▶ SOURCE EXCERPT:
— BEGIN —

Lost in the Funhouse_ The Life and Mind of Andy Kaufman - Bill Zehme [19]
All of it was pretty much the way it really happened, except the part about the Wamagadoon. But this stuff wasn’t supposed to be completely true, anyway.
Ponpongaba, ponpongaba. Now came the thumping, and with the thumping came the rest of everything. Babatunde Olatunji, enormously tall, draped in dashiki, flamed of fingertips, mystical Nigerian—he appeared like a miracle, unprecendented, without warning, performing for school assembly in the auditorium of Baker Hill Elementary (most unusual booking) in the spring of 1959. It was, maybe, a divine intervention. Virtuoso of West African percussion, first and most famous exporter of such, Olatunji had just made his best-selling debut album, Drums of Passion, for Columbia Records—an awakening sound, all new, deeply ancient—whose liner notes explained inexplicable primitive beliefs: “The drum, like many exotic articles, is charged with evocative power … [it is] not only a musical instrument, [but] also a sacred object … endowed with a mysterious power, a sort of life-force which has been incomprehensible to many missionaries and early travelers, who ordered its suppression by forbidding its use.” And so Olatunji brought his forbidden drums to school that day—drums of hollowed trees and stretched ramskins, congas large and small, over which he leapt and pounced, danced and chanted, beating his rhythms of gangan and dundun and bembe and whatever else they were called. Grades one through six beheld the exhibition, some of whom endured squirmingly, others most certainly rendered agog.
One member of the fourth grade, in particular, could not believe his eyes or ears. “That was definitely an epiphany moment,” said Gregg Sutton, a very new friend who would become much more. “I was sitting right next to Andy and we were both completely entranced, mesmerized. If we had been bored for a second, we would have started doing stupid shit. We never even looked at each other—except to say ‘This is pretty great!’ We had never seen a black guy like that. The only black people in Great Neck we had contact with were domestics that worked for our parents and grandparents or else the occasional cab driver. So here all of a sudden was this giant black man with a different vibe—and his music was wild! That’s when Andy probably went, Hey, I could do that!”

— END —

▶ SUPPLIED RECORDS:
— BEGIN —

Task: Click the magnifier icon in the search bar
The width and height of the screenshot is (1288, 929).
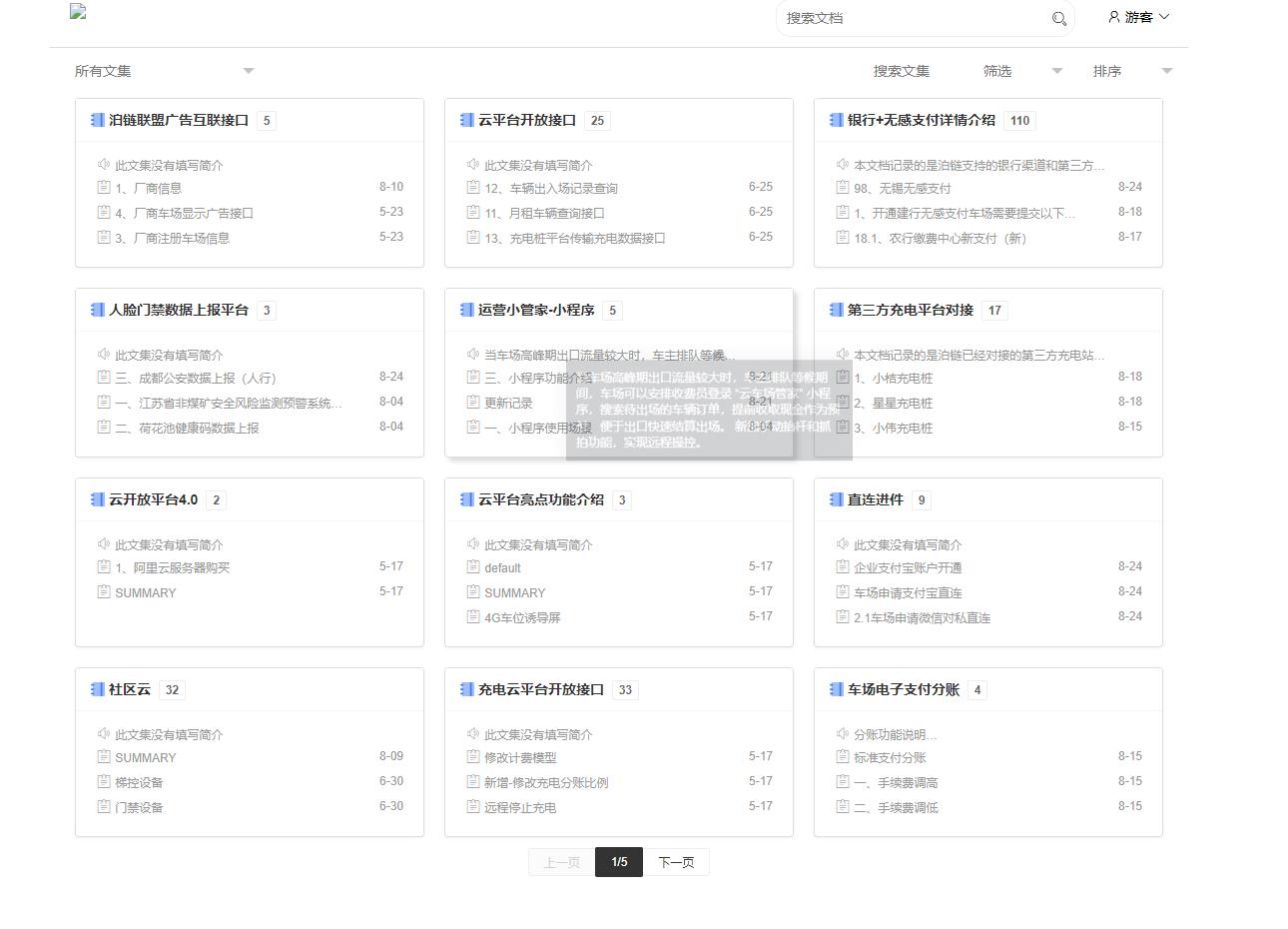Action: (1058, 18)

— END —
— BEGIN —

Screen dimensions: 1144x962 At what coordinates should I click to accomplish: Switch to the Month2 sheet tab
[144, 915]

— END —

▶ OBJECTIVES:
a) Name every rhythm that the passage about Olatunji's school assembly performance says he beat on his drums.
b) Pick up the passage about Olatunji's school assembly performance after its last sentence and keep writing.

▶ ANSWERS FOR THE EXERCISE:
a) gangan, dundun, bembe

b)
Olatunji’s thrall engulfed him entirely. Those sounds—he couldn’t get them out of his head, maybe they had always been there. He knew this much—that he would chase down Olatunji, hound him relentlessly, beg private lessons from him, become his special friend, one day do him proud. Gregg Sutton would bear witness to this, to almost everything pertinent, as years unspooled. In Sutton, meanwhile, he had recognized with happy alarm (oh!) a new sort of kindred spirit—an eccentric kid, temperamental, musical, rebellious, dangerously smart. Sutton came from garment industry money imperceptible; he was, in fact, a well-bred but scraggly fellow with a most erratic demeanor. He earned Andy’s unending admiration during a classroom party by smashing a pineapple upside-down cake on the head of a boy nobody much liked. “It started a riot. The teacher had a nervous breakdown right there—she had to lay down on her desk—and we never saw her again. I was psychotic that day. Andy loved it. He never let me forget about it.”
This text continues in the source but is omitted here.